→ 本文抜粋
____________

一方で、リスペクトされながらも明確なフォロワーとなりづらかったのがPink FloydとKing Crimsonの二者。
Pink Floydはサイケ→プログレという特異な経歴を持ち、哲学的な歌詞で世界観に引き込む様はそう簡単には真似できないものでした。
そしてKing Crimson。これは中心にRobert Frippという絶対的な権力のカリスマを立て、それに認められた凄腕のプレイヤーが集結することで成り立ちました。
音楽性はヘヴィなものでしたがそこに類い稀なるメロディセンスが加わること、「プログレだから」とテンプレートや常套句に踊らされない確固たる芯がなくてはいけませんでした。
Opethはまさにそんなクリムゾン精神を受け継いだ体現者だと僕は思っています。
そして2001年の名盤5th「Blackwater Park」にてこれまたカリスマの音楽プロデューサーでありPorcupine TreeのギタリストSteven Wilsonが加わることで、フロントマンMikael Åkerfeldtとの強力タッグが実現!Opethの地位は完璧なものに近づきました。
Opethと言えばプログレッシブでありながらデスメタルの印象が強いというのがもっともらしい世俗の意見ですが、それを打ち砕いたのが10thアルバム「Heritage」でした。

____________

保存済みの項目:
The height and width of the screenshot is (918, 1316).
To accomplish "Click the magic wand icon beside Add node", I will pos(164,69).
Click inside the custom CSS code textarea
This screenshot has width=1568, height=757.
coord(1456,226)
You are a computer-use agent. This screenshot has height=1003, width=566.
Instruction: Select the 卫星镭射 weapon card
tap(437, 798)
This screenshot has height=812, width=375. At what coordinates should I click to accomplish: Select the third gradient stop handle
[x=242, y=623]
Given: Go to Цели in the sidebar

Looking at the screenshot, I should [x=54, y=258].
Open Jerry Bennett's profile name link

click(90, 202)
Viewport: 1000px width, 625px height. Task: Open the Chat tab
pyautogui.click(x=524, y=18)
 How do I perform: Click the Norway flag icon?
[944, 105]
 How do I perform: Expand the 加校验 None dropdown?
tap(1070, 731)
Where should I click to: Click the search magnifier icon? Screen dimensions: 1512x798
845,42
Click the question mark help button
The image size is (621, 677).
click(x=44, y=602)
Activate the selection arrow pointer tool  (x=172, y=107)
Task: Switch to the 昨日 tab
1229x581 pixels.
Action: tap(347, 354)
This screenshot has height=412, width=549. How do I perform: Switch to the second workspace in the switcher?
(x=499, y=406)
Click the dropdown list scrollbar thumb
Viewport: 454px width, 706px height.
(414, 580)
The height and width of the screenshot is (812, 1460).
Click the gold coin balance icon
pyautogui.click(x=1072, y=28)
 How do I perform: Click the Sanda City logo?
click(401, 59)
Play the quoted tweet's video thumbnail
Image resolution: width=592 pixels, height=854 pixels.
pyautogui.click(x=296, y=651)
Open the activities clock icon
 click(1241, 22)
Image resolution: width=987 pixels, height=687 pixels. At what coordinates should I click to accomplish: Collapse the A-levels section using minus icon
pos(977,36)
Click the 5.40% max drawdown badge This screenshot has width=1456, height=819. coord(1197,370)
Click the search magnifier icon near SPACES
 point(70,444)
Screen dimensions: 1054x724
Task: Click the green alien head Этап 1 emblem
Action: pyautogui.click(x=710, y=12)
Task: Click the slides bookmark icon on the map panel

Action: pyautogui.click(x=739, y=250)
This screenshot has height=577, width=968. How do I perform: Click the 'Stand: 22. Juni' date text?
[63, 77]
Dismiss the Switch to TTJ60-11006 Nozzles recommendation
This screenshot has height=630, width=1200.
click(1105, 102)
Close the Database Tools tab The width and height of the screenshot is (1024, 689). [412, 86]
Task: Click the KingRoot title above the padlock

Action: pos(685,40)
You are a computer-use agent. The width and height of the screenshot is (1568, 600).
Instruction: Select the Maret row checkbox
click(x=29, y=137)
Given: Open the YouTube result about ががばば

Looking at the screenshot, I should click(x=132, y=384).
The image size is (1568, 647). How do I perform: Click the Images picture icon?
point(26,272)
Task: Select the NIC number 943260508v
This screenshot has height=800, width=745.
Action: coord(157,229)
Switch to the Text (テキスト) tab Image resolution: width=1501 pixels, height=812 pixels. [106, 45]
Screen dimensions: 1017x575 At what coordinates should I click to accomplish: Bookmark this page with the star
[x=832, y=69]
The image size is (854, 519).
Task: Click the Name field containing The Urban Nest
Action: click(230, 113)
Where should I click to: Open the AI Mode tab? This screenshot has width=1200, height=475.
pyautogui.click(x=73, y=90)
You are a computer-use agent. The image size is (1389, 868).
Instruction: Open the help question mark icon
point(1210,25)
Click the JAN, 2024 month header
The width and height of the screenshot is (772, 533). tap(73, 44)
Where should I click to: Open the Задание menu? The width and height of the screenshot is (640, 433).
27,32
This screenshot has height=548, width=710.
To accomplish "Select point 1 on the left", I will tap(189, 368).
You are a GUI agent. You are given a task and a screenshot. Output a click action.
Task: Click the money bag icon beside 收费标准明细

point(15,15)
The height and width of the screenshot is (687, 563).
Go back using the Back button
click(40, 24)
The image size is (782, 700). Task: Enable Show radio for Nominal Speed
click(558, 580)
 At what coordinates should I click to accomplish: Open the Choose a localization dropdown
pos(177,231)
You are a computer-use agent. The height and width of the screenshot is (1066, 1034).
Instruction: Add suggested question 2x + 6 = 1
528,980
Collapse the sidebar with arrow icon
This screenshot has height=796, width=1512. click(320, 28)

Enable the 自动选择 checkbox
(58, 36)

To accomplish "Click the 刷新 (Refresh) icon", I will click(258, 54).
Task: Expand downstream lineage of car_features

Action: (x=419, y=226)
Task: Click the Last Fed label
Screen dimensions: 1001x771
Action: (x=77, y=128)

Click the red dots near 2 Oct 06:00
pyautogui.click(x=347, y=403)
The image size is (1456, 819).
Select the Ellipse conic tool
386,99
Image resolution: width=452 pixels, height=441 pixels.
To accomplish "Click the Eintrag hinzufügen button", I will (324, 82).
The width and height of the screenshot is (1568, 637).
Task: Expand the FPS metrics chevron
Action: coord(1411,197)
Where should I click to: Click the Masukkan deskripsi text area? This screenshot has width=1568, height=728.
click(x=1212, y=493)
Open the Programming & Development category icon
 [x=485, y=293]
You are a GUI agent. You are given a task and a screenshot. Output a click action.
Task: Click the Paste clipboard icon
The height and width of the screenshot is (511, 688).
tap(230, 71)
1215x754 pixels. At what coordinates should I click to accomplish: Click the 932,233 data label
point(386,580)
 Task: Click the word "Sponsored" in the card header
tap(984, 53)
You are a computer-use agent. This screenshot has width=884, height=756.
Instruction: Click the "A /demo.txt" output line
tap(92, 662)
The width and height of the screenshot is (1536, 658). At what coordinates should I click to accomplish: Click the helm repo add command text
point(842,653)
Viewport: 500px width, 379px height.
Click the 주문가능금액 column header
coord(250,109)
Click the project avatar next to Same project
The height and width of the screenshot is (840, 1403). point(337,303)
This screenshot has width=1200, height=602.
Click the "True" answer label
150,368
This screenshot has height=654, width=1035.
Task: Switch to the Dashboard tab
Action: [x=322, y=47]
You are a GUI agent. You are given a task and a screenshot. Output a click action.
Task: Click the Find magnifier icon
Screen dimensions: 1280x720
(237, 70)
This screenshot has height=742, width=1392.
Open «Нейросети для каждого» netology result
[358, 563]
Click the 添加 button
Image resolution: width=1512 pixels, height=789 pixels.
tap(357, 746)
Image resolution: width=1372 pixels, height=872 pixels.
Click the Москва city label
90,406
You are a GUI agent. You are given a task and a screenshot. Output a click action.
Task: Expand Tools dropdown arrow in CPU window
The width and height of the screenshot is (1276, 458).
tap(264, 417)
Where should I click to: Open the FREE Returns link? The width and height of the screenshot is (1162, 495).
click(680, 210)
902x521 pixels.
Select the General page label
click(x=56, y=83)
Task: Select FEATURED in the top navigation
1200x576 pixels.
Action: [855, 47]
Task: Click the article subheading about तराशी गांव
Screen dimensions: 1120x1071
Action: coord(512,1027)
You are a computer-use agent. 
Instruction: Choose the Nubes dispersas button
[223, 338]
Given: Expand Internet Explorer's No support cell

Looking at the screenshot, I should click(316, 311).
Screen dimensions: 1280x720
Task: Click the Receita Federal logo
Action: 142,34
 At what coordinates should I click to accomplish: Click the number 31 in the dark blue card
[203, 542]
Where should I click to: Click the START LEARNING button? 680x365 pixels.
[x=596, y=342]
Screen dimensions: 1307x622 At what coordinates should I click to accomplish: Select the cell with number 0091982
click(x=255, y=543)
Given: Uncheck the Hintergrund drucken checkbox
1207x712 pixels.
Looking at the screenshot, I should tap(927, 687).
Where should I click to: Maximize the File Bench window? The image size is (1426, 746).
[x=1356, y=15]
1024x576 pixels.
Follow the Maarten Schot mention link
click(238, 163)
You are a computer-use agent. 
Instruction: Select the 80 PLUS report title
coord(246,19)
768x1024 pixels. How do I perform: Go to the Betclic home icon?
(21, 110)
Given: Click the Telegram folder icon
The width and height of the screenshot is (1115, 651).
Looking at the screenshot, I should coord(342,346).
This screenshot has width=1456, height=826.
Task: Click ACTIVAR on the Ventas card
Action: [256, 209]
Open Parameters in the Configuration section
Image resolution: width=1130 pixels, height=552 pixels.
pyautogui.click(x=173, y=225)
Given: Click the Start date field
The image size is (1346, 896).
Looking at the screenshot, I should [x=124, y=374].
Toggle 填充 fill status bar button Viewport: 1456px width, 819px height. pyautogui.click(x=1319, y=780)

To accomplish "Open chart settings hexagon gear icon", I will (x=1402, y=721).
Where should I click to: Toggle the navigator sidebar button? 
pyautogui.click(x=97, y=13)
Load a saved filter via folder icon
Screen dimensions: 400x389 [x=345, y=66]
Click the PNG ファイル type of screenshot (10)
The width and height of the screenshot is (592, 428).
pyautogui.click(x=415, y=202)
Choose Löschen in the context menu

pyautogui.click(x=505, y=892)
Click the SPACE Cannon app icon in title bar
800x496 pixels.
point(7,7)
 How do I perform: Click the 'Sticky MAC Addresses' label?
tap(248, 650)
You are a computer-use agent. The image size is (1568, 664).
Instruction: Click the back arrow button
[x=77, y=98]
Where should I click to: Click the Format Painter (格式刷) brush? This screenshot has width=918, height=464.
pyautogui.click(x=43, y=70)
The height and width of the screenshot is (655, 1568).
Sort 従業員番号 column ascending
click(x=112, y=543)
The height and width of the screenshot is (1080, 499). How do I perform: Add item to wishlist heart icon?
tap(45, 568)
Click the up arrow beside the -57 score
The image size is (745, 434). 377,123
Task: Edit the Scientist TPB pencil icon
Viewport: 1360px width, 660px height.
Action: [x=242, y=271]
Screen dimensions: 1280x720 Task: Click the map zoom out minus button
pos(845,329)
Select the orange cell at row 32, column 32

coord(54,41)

____________

→ 課題 A
プログレについての本文に名前が出てくるバンドを、すべて挙げてください。
→ 課題 B
プログレについての本文を、最後の文の後から書き継ぐこと。

→ 課題の解答 A
Pink Floyd、King Crimson、Opeth、Porcupine Tree

→ 課題の解答 B
Mikael Åkerfeldt中心の下、ヴィンテージプログレサウンドを追求したそれはOpethの脱メタル化を果たし、通り一辺倒だったプログレデスメタルバンドをパラレルワールドとでも言うべき完全別ルートへと導きました。
アルバムは非常に賛否の分かれる問題作でしたが、デスメタルが好きでOpethを聴いていたリスナーに対し、ミカエルが本来趣向する先人たちのスタイル継承を提案したことは、本作「Sorceress」に向けて大きな意味を持ったと言い切れるでしょう。
楽曲紹介
- Persephone
- Sorceress
- The Wilde Flowers
- Will O the Wisp
- Chrysalis
- Sorceress 2
- The Seventh Sojourn
- Strange Brew
- A Fleeting Glance
- Era
- Persephone (Slight Return)
- The Ward
- Spring MCMLXXIV
- Cusp of Eternity (Live)
- The Drapery Falls (Live)
- Voice of Treason (Live)
本編は全11曲。12曲目からはライブ音源を含む5曲のボーナストラックとなります。
#1「Persephone」はオープニングとなるアコースティックインスト。#11においてテーマを繰り返し作品をサンドイッチさせるマニア向けのコンセプトとなっています。
タイトルトラックの#2「Sorceress」と#3「The Wild Flower」は共に本作の特徴でもあるKing Crimsonを強く意識させる曲。ヘヴィなThe Flower Kingsとも取れ、変拍子による独自の間がOpethらしくもあります。
個人的に注目したい#5「Chrysalis」はキーボードソロも携えたシャッフルロック。アッパーでありながら「Opeth風」である重厚感と緊張感が素晴らしいです!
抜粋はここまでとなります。